Executive Business Briefing

Here are more of Thursday's top business stories:

US study urges alternative fuel sources


NEW YORK, Oct. 31 (UPI) -- No viable alternatives are available to replace fossil fuels, and environmental regulations won't be enough to reduce carbon dioxide emissions that cause global warming, researchers said Thursday. That puts pressure on scientists to find new, less toxic energy sources, they said.

A research team comprised of government, energy industry and academic representatives examined several alternative energy sources to determine if any were viable replacements for fossil fuels.

The study, funded by the U.S. Department of Energy, appears in Friday's issue of the journal Science.

Fossil fuels, such as oil, coal, and natural gas, make up 85 percent of global energy sources. The remaining 15 percent comes from hydropower, nuclear power and even firewood.

There is no current alternative to fossil fuels that would maintain world economic growth while generating fewer environmental toxins, the team found.


"We don't have those energy sources off the shelf right now, but we have some time to develop them," the report's lead author, Martin Hoffert, a professor of physics at New York University in New York City, told United Press International.

"We have about 50 years. However, 50 years is not a long time."

Carbon dioxide emissions have contributed to global warming by trapping energy in the atmosphere. This energy, which would usually be sent from Earth back into space, is blocked and has been slowly heating the planet.

Latest projections show temperatures rising over the coming century by 2.5 degrees Fahrenheit to 10.4 degrees Fahrenheit.

Population growth and industrialization have increased carbon dioxide in the atmosphere from 275 parts per million to 370 ppm over the past century, Hoffert explained. That figure is expected to surpass 550 ppm in this century.

"The point of our paper is not to say it's not impossible," he said. These alternative energy sources are "all promising and they all have very big defects."

Some of the technologies the team studied included wind power, nuclear fission and fusion, and fossil fuels from which carbon had been removed. They also considered solar power satellites, which involve collecting power in outer space via satellite and beaming it to countries lacking power, such as developing nations.


Another intriguing technology examined was geo-engineering, which would have mirrors in space deflect solar radiation to prevent Earth from getting too warm.

But many of these technologies, especially wind power, solar power and nuclear fission, were found to be more expensive than fossil fuels -- especially if being implemented on a large scale.

Another avenue, called carbon capture and sequestration, involves trapping carbon dioxide and storing it elsewhere, such as in trees, oceans or reservoirs. The team found, however, that this technology is still in its infancy and researchers are unclear if it is viable.

Susanne Mosier, a staff scientist of climate change for the Union of Concerned Scientists in Cambridge, Mass., said while she supports the paper's call for a renewed research commitment to curb global warming, the solution could be right under our noses.

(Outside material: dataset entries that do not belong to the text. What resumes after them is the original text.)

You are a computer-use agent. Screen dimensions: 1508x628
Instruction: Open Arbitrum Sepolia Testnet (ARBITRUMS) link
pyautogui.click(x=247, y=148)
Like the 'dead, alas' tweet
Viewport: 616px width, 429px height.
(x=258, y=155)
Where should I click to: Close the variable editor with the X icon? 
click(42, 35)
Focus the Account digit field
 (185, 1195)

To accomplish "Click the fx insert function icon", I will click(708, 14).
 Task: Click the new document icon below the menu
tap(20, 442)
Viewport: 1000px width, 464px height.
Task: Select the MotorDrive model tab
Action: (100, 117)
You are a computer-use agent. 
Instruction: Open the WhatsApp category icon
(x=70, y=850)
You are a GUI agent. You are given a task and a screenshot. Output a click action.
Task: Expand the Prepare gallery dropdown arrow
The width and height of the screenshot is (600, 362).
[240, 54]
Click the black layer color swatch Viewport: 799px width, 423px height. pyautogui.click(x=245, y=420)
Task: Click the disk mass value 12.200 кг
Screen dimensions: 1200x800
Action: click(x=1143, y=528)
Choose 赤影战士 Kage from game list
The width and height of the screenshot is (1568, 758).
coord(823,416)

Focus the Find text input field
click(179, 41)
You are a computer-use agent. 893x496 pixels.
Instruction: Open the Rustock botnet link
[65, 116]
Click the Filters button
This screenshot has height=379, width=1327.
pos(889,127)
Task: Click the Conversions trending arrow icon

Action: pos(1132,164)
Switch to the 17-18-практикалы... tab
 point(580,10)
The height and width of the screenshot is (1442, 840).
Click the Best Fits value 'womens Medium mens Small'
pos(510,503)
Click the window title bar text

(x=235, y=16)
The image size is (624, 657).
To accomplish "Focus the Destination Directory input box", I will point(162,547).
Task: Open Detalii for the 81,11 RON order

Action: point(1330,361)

"There's not any one technology that's going to solve this daunting problem," Mosier told UPI. "Any one (technology) may not do it, but a combination may and they don't discuss that. There's no silver bullet here."

Although debate continues on the best technology to replace fossil fuels and stabilize -- and perhaps even minimize -- carbon dioxide emissions, scientists applauded the paper for sounding an alarm.


US group: Scrap industrial tariffs in WTO

GENEVA, Switzerland, Oct. 31 (UPI) -- Senior business executives from America's powerful National Foreign Trade Council said Wednesday countries in the global trade talks should strive to scrap all industrial tariffs, which impose an annual cost of $190 billion on the international economy. The council also called for the 145 member countries in the World Trade Organization-sponsored talks to lower market barriers to trade in commercial services such as banking, insurance and asset management. The talks -- launched last November in Doha, Qatar -- face a Jan. 1, 2005, deadline.

Consumer E-Commerce reaches record

RESTON, Va., Oct. 31 (UPI) -- Consumer confidence in e-commerce continues to rise.

Online analyst company, comScore Networks, which tracks online traffic and usage, is out with its quarterly report on e-commerce, showing total consumer online sales for the third quarter reached $17.9 billion, up 2 percent from the previous quarter and 35 percent higher than the same period a year ago.

"While the third quarter opened sluggishly, sales in August and September climbed strongly, reflecting continued strength in consumer spending," said Michelle David Adams, comScore Networks vice president.

Online travel sales continued to increase vs. a year ago, but growth rates are slipping, the survey found. In 2002, year-over-year quarterly sales growth decreased from 87 percent in the first quarter to 40 percent in the third quarter.


Still, with growth rates outpacing those in the non-travel sector, travel continues to gain an increasing share of total online dollars: 43 percent in the first three quarters of the year, up from 39 percent during the same period last year.

However, the survey found although more shoppers are buying online, spending per buyer has declined somewhat while new online buyers build confidence in the medium. "While the third quarter brought relatively positive results, all attention is now focused on the make-it-or-break-it fourth quarter," said Adams.